Exploiting artificial intelligence’s business potential to its fullest with a human-centric approach

  • Artificial Intelligence
  • 22.10.2018 12:24 pm

Artificial intelligence (AI) is everywhere and nowhere at the same time. This technology has quickly jumped from esoteric laboratory to full acceptance, but its long-term potential contributions to business are not obvious yet. AI may be the greatest story of our time, but the business benefits and the actions to take remain somewhat cloudy, whereas employees are still nervous about AI and how it may affect their jobs.

Without transparency, trust and personalisation – three essential pillars – AI could fail. AI’s benefits, therefore, will only be realised by organisations that look deeply into the souls of stakeholders across the value chain. Business will need to embrace a human-centric, ethically-informed approach that minimizes unintended bias and seeks to augment the creative, emotional and constructive capabilities of human beings coupled with the speed, accuracy and scale of machine intelligence. It is human and machine at their best.

Personalisation has become a differentiator for many industries. It does, however, require collecting, analysing and understanding massive amounts of data, overwhelming any company. For AI, the more data, the better, as the technology can be trained for thoughtful interpretations that guide everything from decisions, to detection of security breaches. Only by putting AI to work in a way that reaps business benefits on a hyper-personalised level while reinforcing transparency and trust with key stakeholders  will lead to quantifiable, formative contributions to business.

Here are some concrete steps to take to implement effective AI in any business:

  • Firstly, view AI through a human-centric lens. All business decisions are, ultimately bets on human behaviour. Start with an understanding of what people want and the methods they may use to achieve the desired outcome. AI should augment rather than replace human insights and experiences.
  • Secondly, focus on bringing business value at scale and speed. It is easy to conduct a few small AI test cases and declare success. However, quickly scaling and deploying the technology requires a strategic view that advances machine intelligence throughout the organization. It also requires sensitivity to the changes that AI introduces to everyone – consumers, employees and management. AI at scale and speed means code is built from insight into what is really needed at a human level.
  • Finally, make sure AI is deployed with strict governance and ethical oversight regarding its intent and actions, while ensuring AI’s continuing operations are transparent and deserving of stakeholders’ continued trust.
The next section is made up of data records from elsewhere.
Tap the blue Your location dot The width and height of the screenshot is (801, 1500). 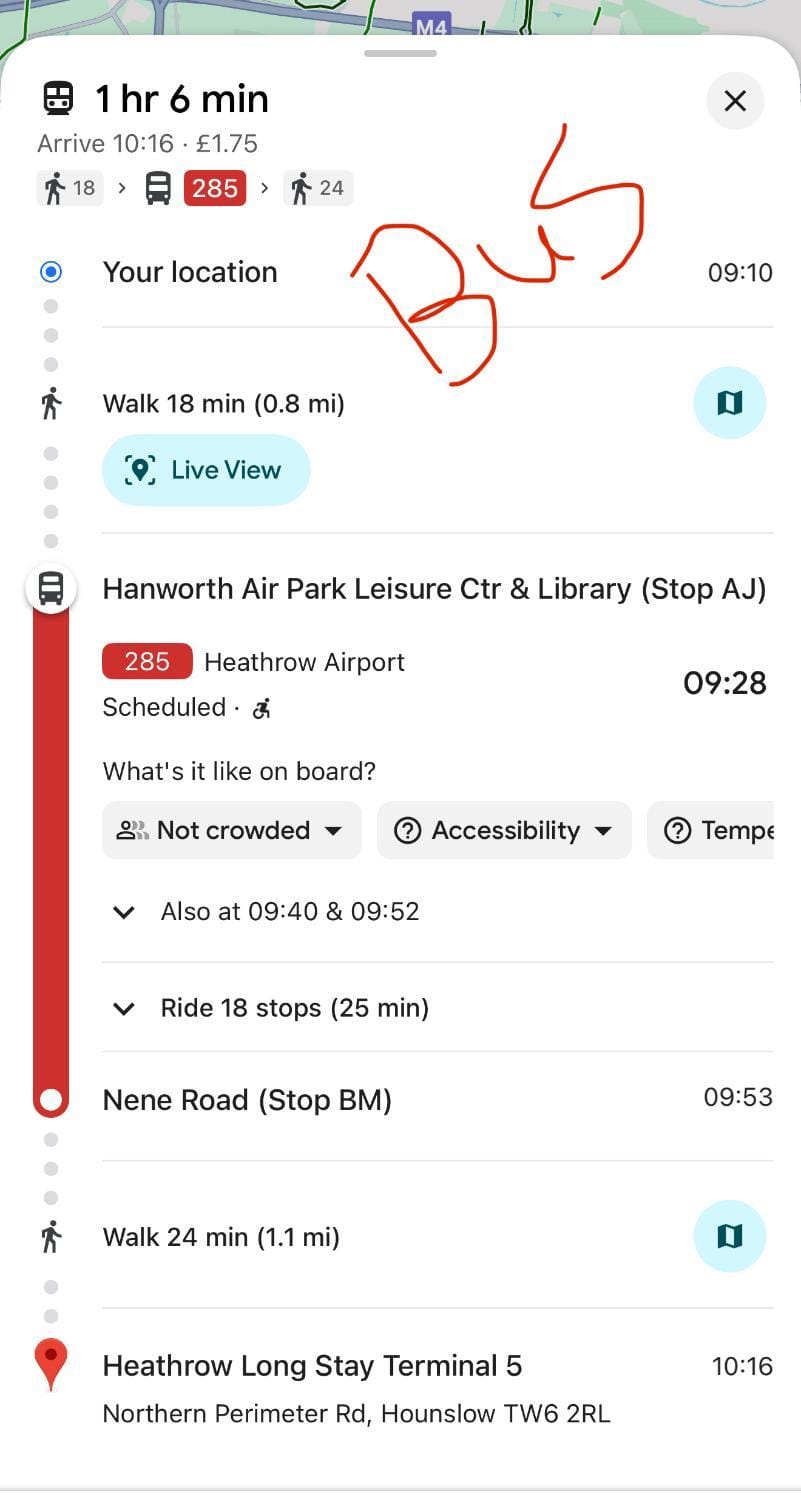[51, 272]
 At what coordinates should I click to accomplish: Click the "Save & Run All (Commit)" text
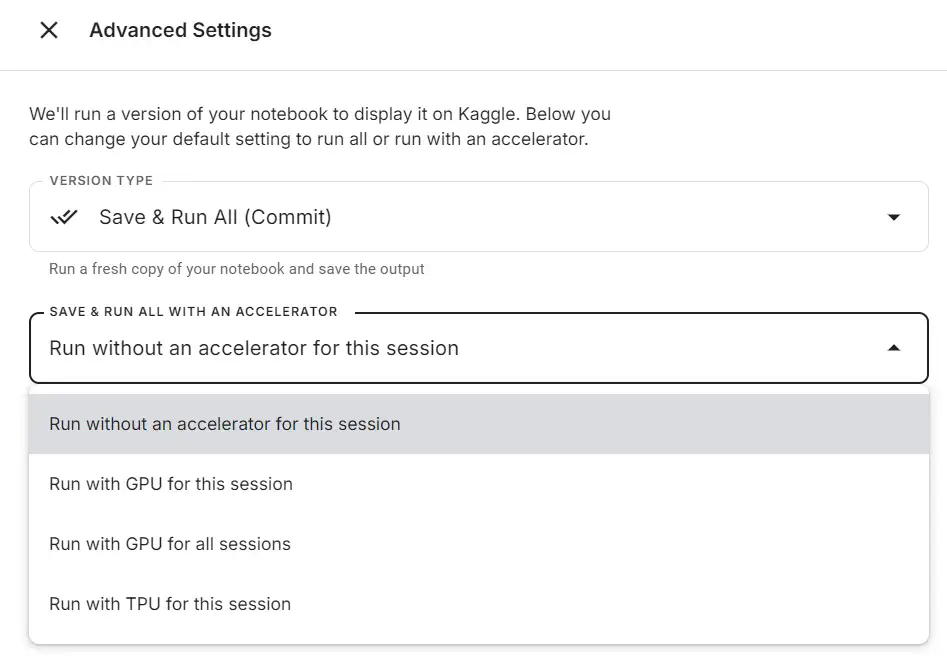tap(215, 217)
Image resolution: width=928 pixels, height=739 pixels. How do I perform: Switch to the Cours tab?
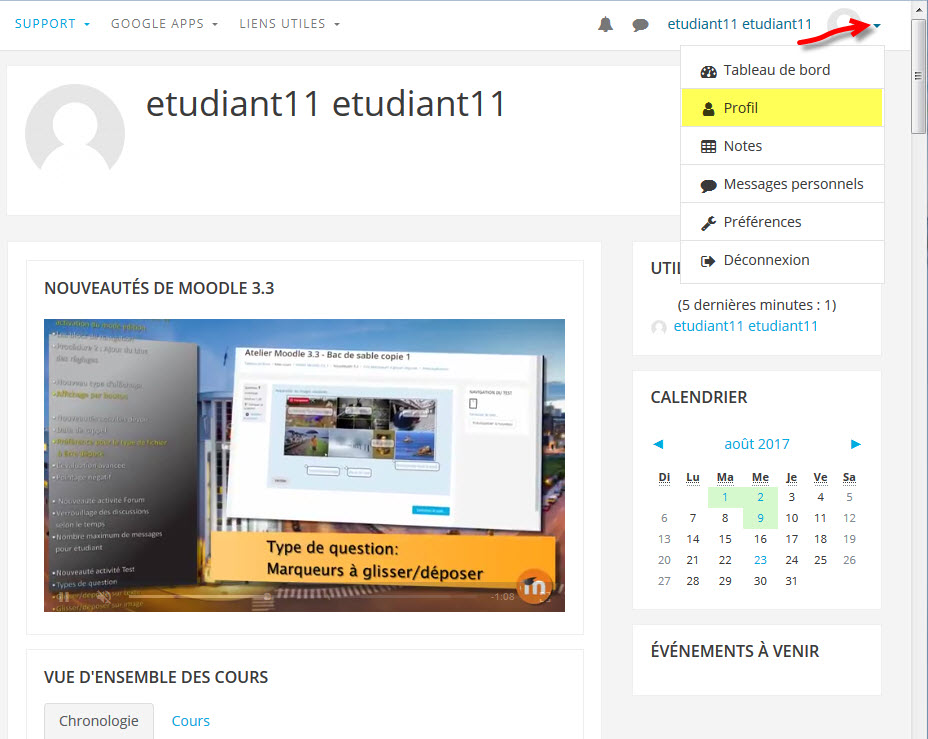click(x=190, y=720)
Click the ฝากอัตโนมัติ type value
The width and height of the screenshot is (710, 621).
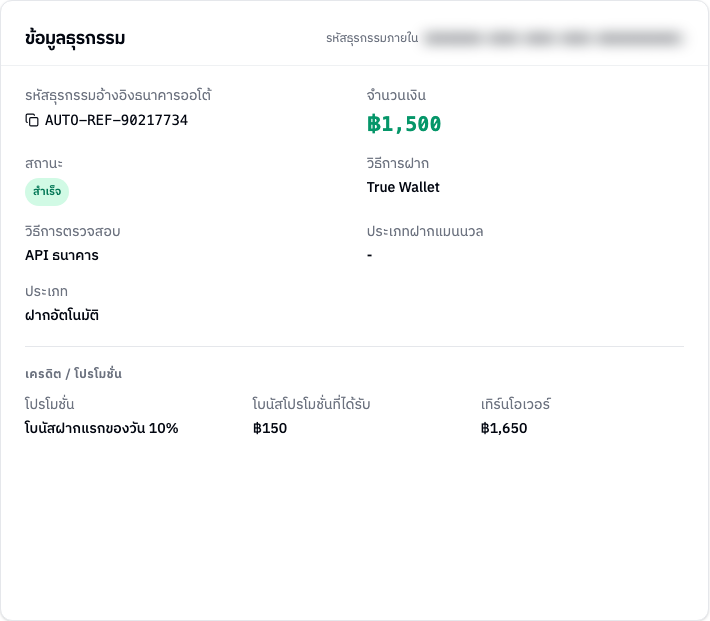(62, 315)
AI will only succeed if businesses take a human-centric approach. Sociologists may be key in organisations’ initial conversations on AI-related business needs by providing insights into behaviours between the organisation and its stakeholders. To anticipate the expectations of those who will benefit from AI, every system must be understood and designed in terms of human needs, whether it is a consumer-facing app, an employee-facing administrative website, or compliance and regulation monitoring.

“Even pure machine-to-machine interactions require an understanding of the human benefits in order to prioritise features such as cost, reliability and speed, says Sanjiv Gossain, European Head of Cognizant Digital Business. “The smartest strategy is to look beyond traditional technology processes instead viewing AI as a new way of thinking and acting that can fundamentally reshape the business ability to personalise customer offerings, services and experiences.”